Other people just need to hear the "what" and a few coaching cues, and they'll go right to it and be successful.  They'll actually be annoyed with you if you slow things down too much and get in their way when they are ready to train.  These are generally the more experienced exercisers who may have already mastered some derivative of the exercise in question (for instance, learning a 1-arm DB Bulgarian Split Squat from Deficit after they've already learned a regular Bulgarian Split Squat).

As an interesting anecdotal aside to this, last year, we had a professional baseball player come to us who had previously trained at a large facility in a group with more than a dozen other players who were all doing the same program off the same dry erase board.  He spent much of his first day with us bad-mouthing the other facility, saying that all they did was "grab-ass" and "stand around," never getting anything done.  After his first session, he made a point of saying how much better he liked our business and training model.  The reason was very apparent: he was a "describe" learner in light of his previous training experience, but he'd been plugged into a "demonstrate" model with a lot of less experienced athletes.  All they did was get in his way.

It's important to identify what kind of learner people are early on in their training with you - but also to appreciate that their learning style may change when they're presented with unfamiliar exercises.

5. Find different ways to demonstrate energy.

Many up-and-coming coaches worry that they aren't "Rah Rah" enough to be successful in this field.  They seem to think that the only way to win people over is to be over-the-top excited all the time.  The truth is, though, that the majority of the most successful people in the industry aren't in-your-face yellers, non-stop clappers, or bouncing-off-the-wall coaches.  Guys like Todd Durkin and Dave Jack who have seemingly endless energy and great coaching ability are actually rare exceptions in our field (and I learn a lot about coaching each time I watch those two).

In reality, a lot of the other high-energy guys I've encountered use that enthusiasm to cover up for a lack of knowledge, and athletes eventually see through it. Plus, it's impossible to be high-energy all the time, so when these individuals are having rough days, they often lose their #1 coaching asset.  You simply can't have bad days as a coach or trainer.


That said, there are a lot of ways to show enthusiasm without yelling all the time.  Having a spring in your step is an extremely valuable asset in a trainer or coach's toolbox.  If you were to watch me at Cressey Sports Performance, I never "amble" around; I always have spring in my step and am getting from Point A to Point B quickly, as it allows me to do more coaching (and interact with more people) in a given hour.

Being excited about what you're coaching is also paramount; tell athletes/clients what it's doing for them and why that's important.

Creating relationships should be a means of building excitement as well.  Ask clients about their backgrounds, how they're doing, and what their goals are.  People get excited and motivated when they find out that you are interested in them.

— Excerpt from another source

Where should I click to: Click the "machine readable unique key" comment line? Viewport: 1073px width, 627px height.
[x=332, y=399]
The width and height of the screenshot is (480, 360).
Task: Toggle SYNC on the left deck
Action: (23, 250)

There are countless other ways to demonstrate energy on a daily basis: picking the right music, clapping your hands, creating competition among athletes, sending emails/Facebook posts/Tweets to athletes before they come in to train, or pairing up certain clients who you know will push each other.  The only limitation is your creativity - and you'll find that it's easier to create energy once you know clients well, as you'll know exactly which buttons to push to get the reaction you seek.

These are just five coaching tips that immediately came to mind when I sat down to write this post this morning, but there are surely hundreds more that warrant attention.  If you're an up-and-coming strength and conditioning coach or personal trainer, above all else, I'd encourage you to get out and observe coaches in the industry. Don't just watch their programming or exercise selection; rather, pay attention to their mannerisms, the flow of the facility, and how their staff carries themselves. You'll realize quickly that there is a lot more to successful coaching than just X and Os.